True Story

Caligula – Aufstieg und Fall eines Tyrannen – amerikanisch-italienisches Historiendrama aus dem Jahr 1979.

Caligula

 

Der Film basiert auf dem Leben des römischen Kaisers Caligula alias Gaius Caesar Augustus Germanicus der in den Jahren 37 bis 41 als wahnsinniger Gewaltherrscher regierte.
Geboren am 31. August im Jahr 12 in Antium als Gaius Lulius Caesar.

Sein Vater Germanicus starb als er 7 Jahre alt war. Dieser hatte ihn zu Feldzügen am Rhein mitgenommen. Für ihn wurden kleine Soldatenstiefel angefertigt, genannt die caliga. Eine weitere Form lautete caligula, daher sein Spitzname Stiefelchen, diesen Namen er jedoch nie hören wollte. Als kleinen Jungen mochte man ihn und er war bei den Soldaten sehr beliebt. Er war der dritte Sohn des Feldherrn Germanicus und seiner Mutter Agrippina. Somit war er der Urenkel des ersten römischen Kaisers Augustus.

Auf einer Orientreise wurde sein Vater vermutlich von einem politischen Gegner vergiftet. Caligula wurde nach Rom gebracht und die politische Situation war angespannt.

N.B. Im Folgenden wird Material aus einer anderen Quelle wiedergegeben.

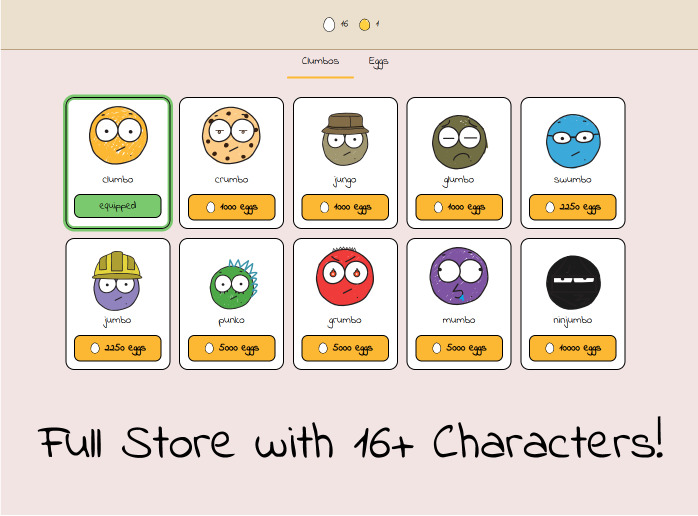Click the gold coin counter in header

pyautogui.click(x=370, y=24)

Der Anführer der Leibgarde des Kaisers, Prätorianerpräfekt, namens Seianus versuchte alle Erben des regierenden Kaisers Tiberius zu töten, um sich selbst zum neuen Kaiser zu krönen. Er veranlasste, dass Caligulas älterer Bruder Nero Ceasar und seine Mutter auf eine Insel verbannt wurden, wo sie später Selbstmord begingen. Auch sein Bruder Drusus Ceasar wurde getötet.

Nun musste man auch den kleinen Caligula schützen. Man gab ihn zur Witwe des Kaisers Augustus. Als diese starb kam er mit seinen drei Schwestern Agrippina, Drusilla und Lulia Livilla zur Großmutter Antonia. Somit war Caligula der einzige Thronfolger.
Tiberius starb im Jahr 37 und hatte in seinem Testament seinen leiblichen Enkel, den Cousin Caligulas, Tiberius Gemellus, zum Miterben eingesetzt. Der Senat erklärte dies jedoch für ungültig. Caligula wurde zum Kaiser und hat seinen Cousin mit einer Adoption entschädigt, womit Tiberius Gemellus hoffte an der Herrschaft mitzuwirken oder sogar eine spätere Nachfolge anzutreten.

In den ersten Monaten als Kaiser war er sehr beliebt. Einige Entscheidungen von Tiberius machte er rückgängig, er senkte die Steuern, er schaffte Prozesse gegen Menschen ab, die Hochverrat gegenüber dem römischen Reich begangen hatten und einige Senatoren die Tiberius verbannt hatte setzte er wieder ein. Er bestach einflussreiche Bürger vor allem Mitglieder der Prötorianergarde. Er lebte verschwenderisch und warf das knappe Geld geradezu aus dem Fenster. Zudem veranstaltete er aufwändige Wagenrennen und Gladiatorenkämpfe, die grausam aber auch sehr kostspielig waren. Wegen der hohen Ausgaben erhöhte er die Steuern, was ihn nach und nach immer unbeliebter machten.

Caligula schaffte es zum meistgehassten Mann des Imperiums zu werden. Der Adel von Rom wurde zur Prostitution gezwungen.
Käufliche Liebe war allgegenwärtig. Eine Ehe war nur eine Geschäftsbeziehung. Unbefriedigte Frauen gab es in großer Zahl, und das Gewerbe versprach einen deutlich höheren Verdienst. Es kam zu einer ausufernden Gewalt, Folterungen und Hinrichtungen, einem paranoiden Terror. Caligula war viermal verheiratet und soll es zudem mit seinen drei Schwestern getrieben haben. Er soll sich einen Spaß daraus gemacht haben, durch seine Gärten zu spazieren in dem Wissen, dass seine adligen Gefangenen zur gleichen Zeit gefoltert wurden.

Caligula wurde zum blutrünstigen Scheusal. Er wurde schwer krank und erlitt einen Nervenzusammenbruch. Nach seiner Erholung hatte er sich stark verändert, schlief unruhig, ihn plagten Albträume und er irrte ziellos umher. Er wurde größenwahnsinnig und hielt sich für einen Gott. Die Senatoren hatten genug von den Ausschweifungen und Verrücktheiten und sahen das Reich bedroht. Somit wurde ein Mordkomplott gegen den Kaiser geschmiedet und man tötete ihn im Jahr 41. Sein Nachfolger wurde sein Onkel Claudius und das Reich erholte sich allmählich.